_Text section_
--- start ---
Using writing task manipulations online

Writing tasks are a commonly used manipulation in behavioral research, to get people to consider specific information, invoke a mindset, or potentially change people’s emotional or other mental state.

In the old days of pencil-and-paper surveys, this was fairly straightforward — just by looking at each completed survey, it was fairly easy to see if the participant had completed the task.  However, it is in some ways more difficult and more important to do quality control in online study.  Despite the fact that these kinds of tasks are widely used in online studies, I have not seen discussion of quality control in published research.  (Let me know if you’re aware of any such discussions and I’ll amend the post).

Chong Yu and I did a large scale online (Mturk) study in which participants were instructed to write about a time they experienced a specific emotion (or a typical day, in the control condition).  We uncovered multiple potential problems.


Leaving the survey.

Mturkers are multi-taskers.  Kariyushi Rao has developed code for Qualtrics to track whether people leave the survey and how long they spend off the survey.

Despite our instructions in the survey not to leave, the participants did navigate away from the survey window during the writing task.  Only 16% of participants did not leave the task at all.  (This was after our standard data-cleaning: removing all duplicate IPs, incompletes and failed attention checks).

Of those that left the survey, the median number of times they left during the task was 2.  The median time away from the task was 24 seconds.  Note that in this task we asked participants to write for 5 minutes, but (other than an initial pre-test of 30 people) allowed them to continue the survey as soon as they were done (i.e. we did not enforce the time limit).


Poor quality responses.

Some responses were clearly noncooperative:

Working turks when some requester wants some free-form story about my life, yadda, yadda, yadda with an irritating character limit. But also a time pause pause too. I’m telling you, right now I wish I’d just ipsum’d this shit up already and found another survey to wait out the timer with. Seriously, enough with this.

Others were nonsensical:

When you ask students writing in English as an additional language what they … writers have been unfairly denied access to language feedback because of the very strong prohibition against editing, but the good news is that we can still- They’re also some of the most basic phrases you’ve likely been … well — just change it to something like “I’m really excited to meet you … Even if they respond with, “No, please, call me Bill,” they’ll … You can use it effectively with people you know well or work with (“How are we going to get more customers? These are some of my favorites that will help you get the year started in a positive way. … Harriet Tubman; “I find that the harder I work, the more luck I seem to have. … with family or friends, then the chances are you’re not going to be very happy. … by the things that you didn’t do than by the ones you did do.Why do kids remember song lyrics but not what they study for tests? … Community & Events … The encoding system partly depends on how well you’re paying attention to the new … I bet you can even smell the saltwater if you think about it hard. … If it didn’t, you used different strategies to try to “find” the date in your memory.
--- end ---
_Recorded information_
--- start ---
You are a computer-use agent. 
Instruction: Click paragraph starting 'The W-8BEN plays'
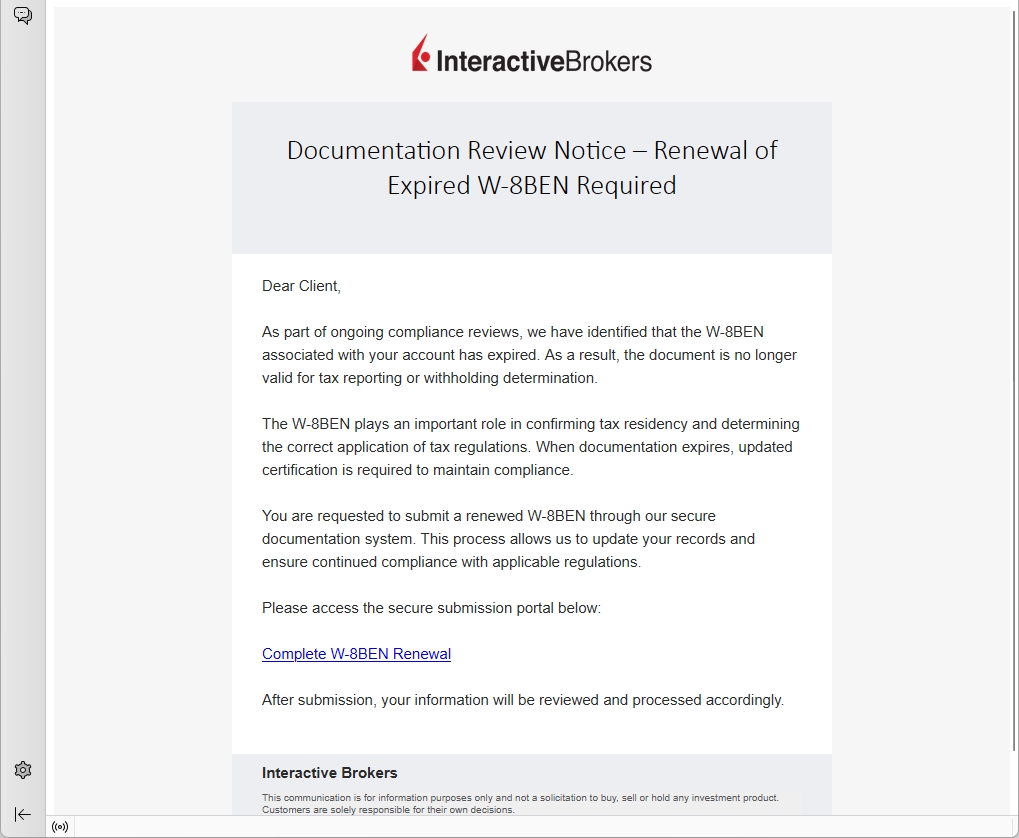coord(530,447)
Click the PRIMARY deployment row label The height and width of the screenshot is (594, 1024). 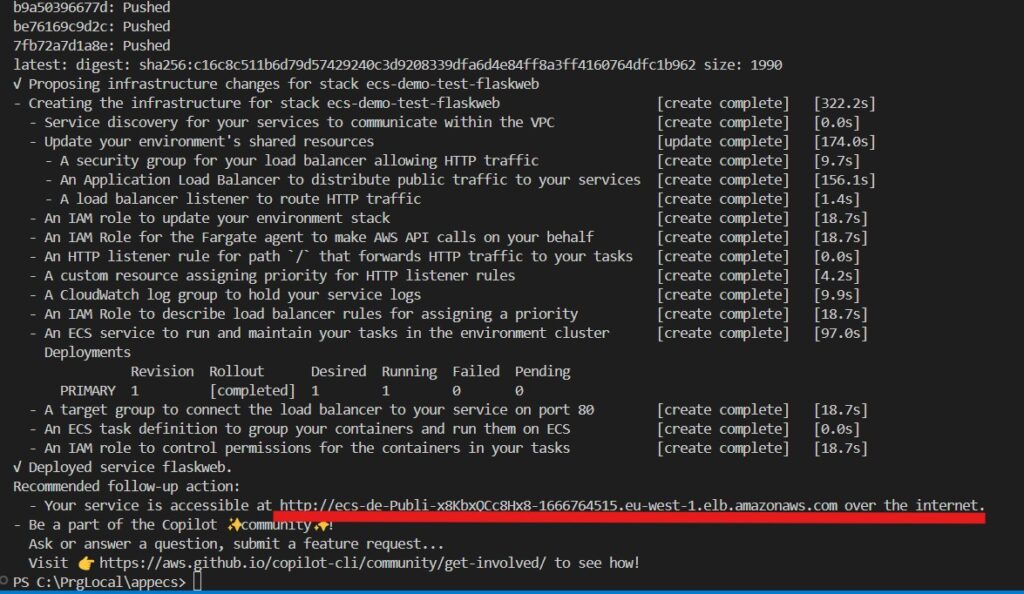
--- end ---
_Parts of the exercise_
1. Update the post's passage starting with "Using writing task" and going on through "amend the post).", replacing "pencil-and-paper" with "paper-based".
2. Decide whether each statement agrees with the post, answering yes or no and quoting the deciding words: (a) Only 16% of participants never left the writing task. (b) The researchers enforced the five-minute writing limit for all participants. (c) The median time away from the task was two minutes.
3. According to the post, who developed the Qualtrics code that tracks whether people leave the survey?
The listing above comes from a separate source unrelated to the post.

_Task-by-task solutions_
1.
Using writing task manipulations online

Writing tasks are a commonly used manipulation in behavioral research, to get people to consider specific information, invoke a mindset, or potentially change people’s emotional or other mental state.

In the old days of paper-based surveys, this was fairly straightforward — just by looking at each completed survey, it was fairly easy to see if the participant had completed the task.  However, it is in some ways more difficult and more important to do quality control in online study.  Despite the fact that these kinds of tasks are widely used in online studies, I have not seen discussion of quality control in published research.  (Let me know if you’re aware of any such discussions and I’ll amend the post).

2.
(a) Yes: "Only 16% of participants did not leave the task at all."
(b) No: "allowed them to continue the survey as soon as they were done (i.e. we did not enforce the time limit)"
(c) No: "The median time away from the task was 24 seconds."

3. Kariyushi Rao